Neues Album von Grizzly Bear: Funktionierendes Chaos
Eine Band als gelingende Demokratie: Das Quartett Grizzly Bear lässt „Painted Ruins“ weltumarmend und leichtfüßig klingen.
Als Grizzly Bear im Mai den Song „Three Rings“ als Vorboten ihres neuen Albums „Painted Ruins“ veröffentlichten, jubelte ein Bekannter auf Facebook: „Wenigstens die nächsten fünf Minuten ist mein Leben unbeschwert.“ Schöner kann man das Verhältnis zwischen Grizzly Bear und ihrem Publikum kaum auf den Punkt bringen. Keine Indie-Band genießt ein solch bedingungsloses Vertrauen der Fangemeinde.

======

Beantworte anhand des Textes über das neue Album von Grizzly Bear folgende Fragen:
(a) Wie heißt das neue Album der Band?
(b) In welchem Monat veröffentlichte die Band den Song „Three Rings“?
(c) Auf welcher Plattform jubelte ein Bekannter über diesen Song?

# Gegebene Informationen:
======

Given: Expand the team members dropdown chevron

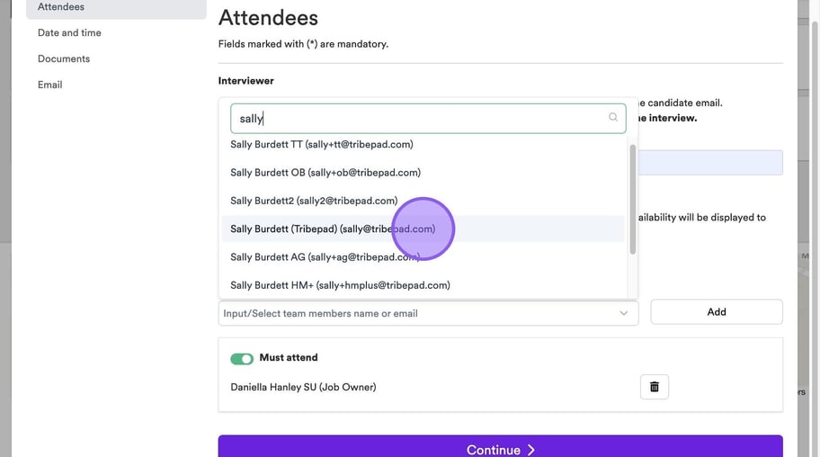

======

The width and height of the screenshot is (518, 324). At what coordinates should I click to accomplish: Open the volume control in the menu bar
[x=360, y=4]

======

# Lösung der Aufgabe:
(a) „Painted Ruins“
(b) Im Mai
(c) Auf Facebook